*Consegna*:
Secondo il brano scelto, in quale momento è stato assediato il prete che aveva portato i ragazzi in piscina?

Il razzismo che nasce dalle nostre ossessioni
Non c’entra il Terzo Reich con le reazioni al bagno dei neri nella piscina d’agosto. C’entriamo noi, sterminatori di down, e la nostra corsa alla salute fisica, alle gioie della natura divinizzata, al culto del corpo.
Corpi bianchi, una pelle familiare, amica, la percezione del simile, la pulizia che diventa igienismo compulsivo, come tutto o quasi nella vita associata del mondo occidentale, docce prima e dopo, cloro, shampoo e magari cuffie non sia mai un capello… altri sistemi di purificazione, magari una accorta depilazione, e poi l’acqua azzurrina, i sacri corpicini dei bambini che sguazzano al sole ma con etti di crema, forse due o tre paperelle. Il prete che ha portato un gruppo di ragazzi e ragazze neri a farsi il bagno nello specchio delle nostre brame, nella piscina d’agosto, è un geniale detector, uno che ha capito come si fa a eccitare il brivido razzista e a esorcizzarlo. Se non possono avere la nostra stessa aria e la nostra nazionalità, non possono nuotare e sciacquettarsi nella nostra stessa acqua, che è un conduttore immediato, un bacino formidabile, dunque temibile, di trasmissione dei caratteri e delle diversità, chiaro. Poi dei mezzi nazi e mezze pippe l’esorcismo glielo hanno fatto a lui, al prete che ha violato la purezza incontaminabile della pozza dei divertimenti per soli bianchi, assediandolo durante la messa.
Va bene, cioè male, malissimo. Ma deve essere, questo razzismo letteralmente epidermico, qualcosa di molto diverso dal superomismo che divinizza il biologico, non c’entra il Terzo Reich, c’entriamo noi, sterminatori di down, genitori à la carte con scelta del sano e del bello nella banca dello sperma e nella diagnosi prenatale, noi occidentali democratici e di massa ossessionati dalla selezione eugenetica, dallo scarto abortista, dall’omologazione universale e dalla corsa alla salute fisica, alle gioie della natura divinizzata, al culto del corpo. Con il cristianesimo se n’è andato Dio, forse, certamente la persona, l’essere umano, la comunità di santi e peccatori che è ormai solo l’ossessione di qualche sacerdote, tra cui il talentuoso detector della piscina.

*Elenco fornito*:
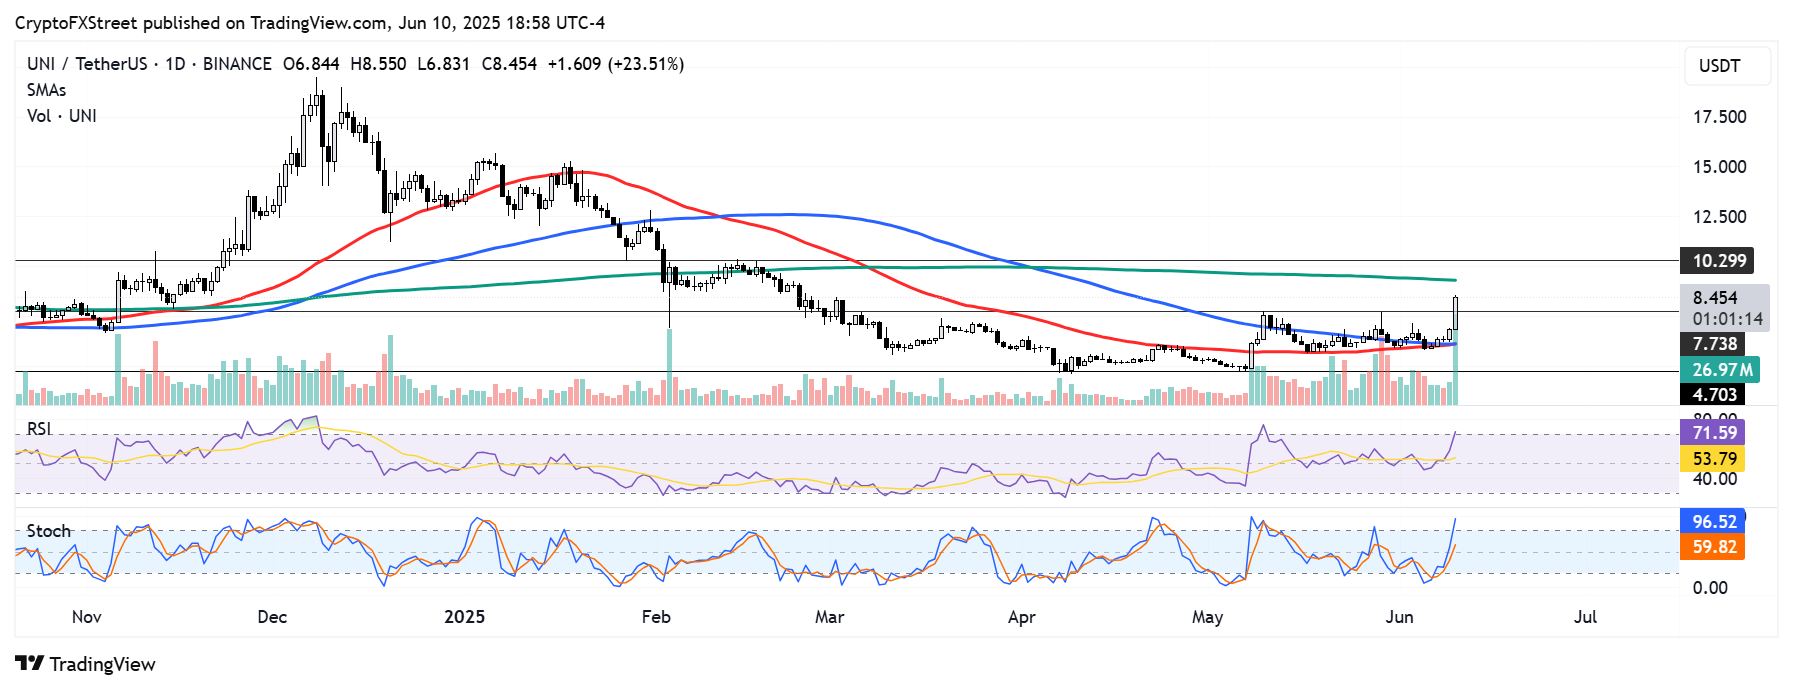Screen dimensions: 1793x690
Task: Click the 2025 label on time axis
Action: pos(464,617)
--
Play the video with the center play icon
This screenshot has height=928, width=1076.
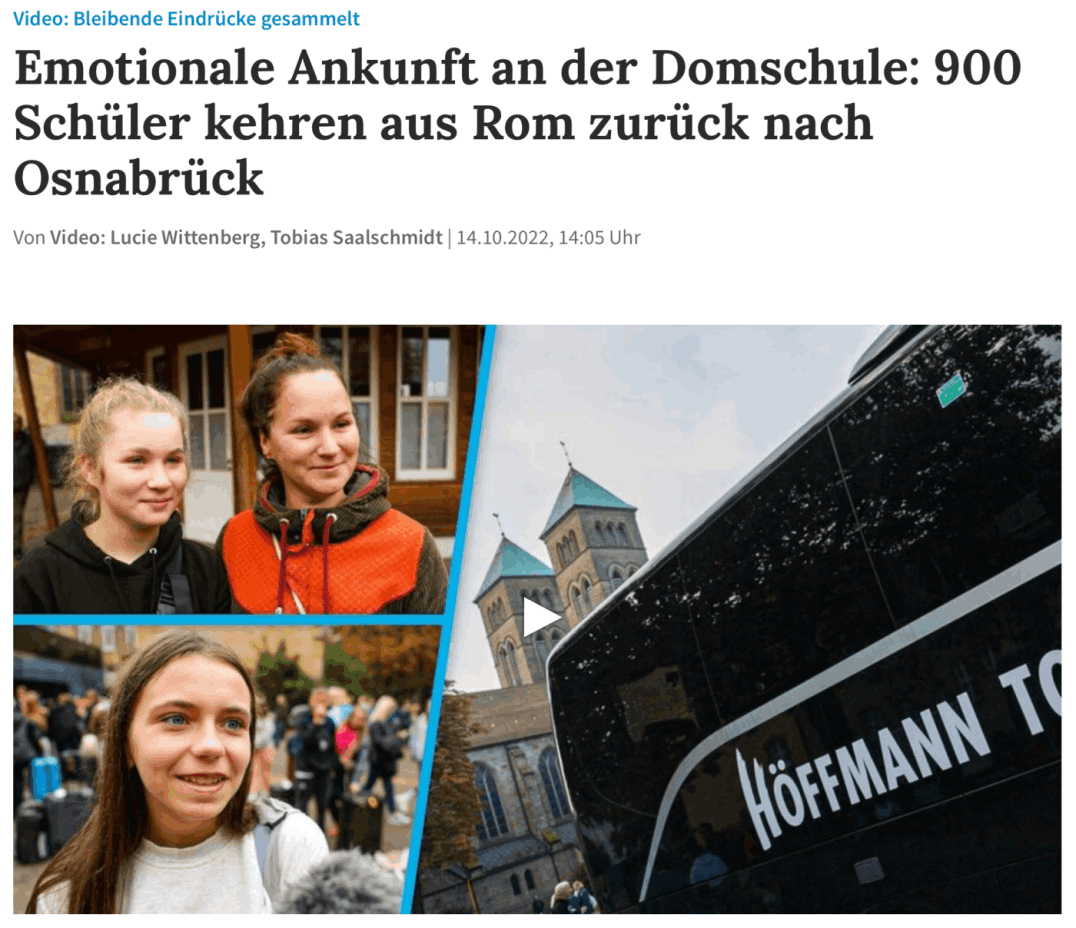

*Risposta*:
Durante la messa.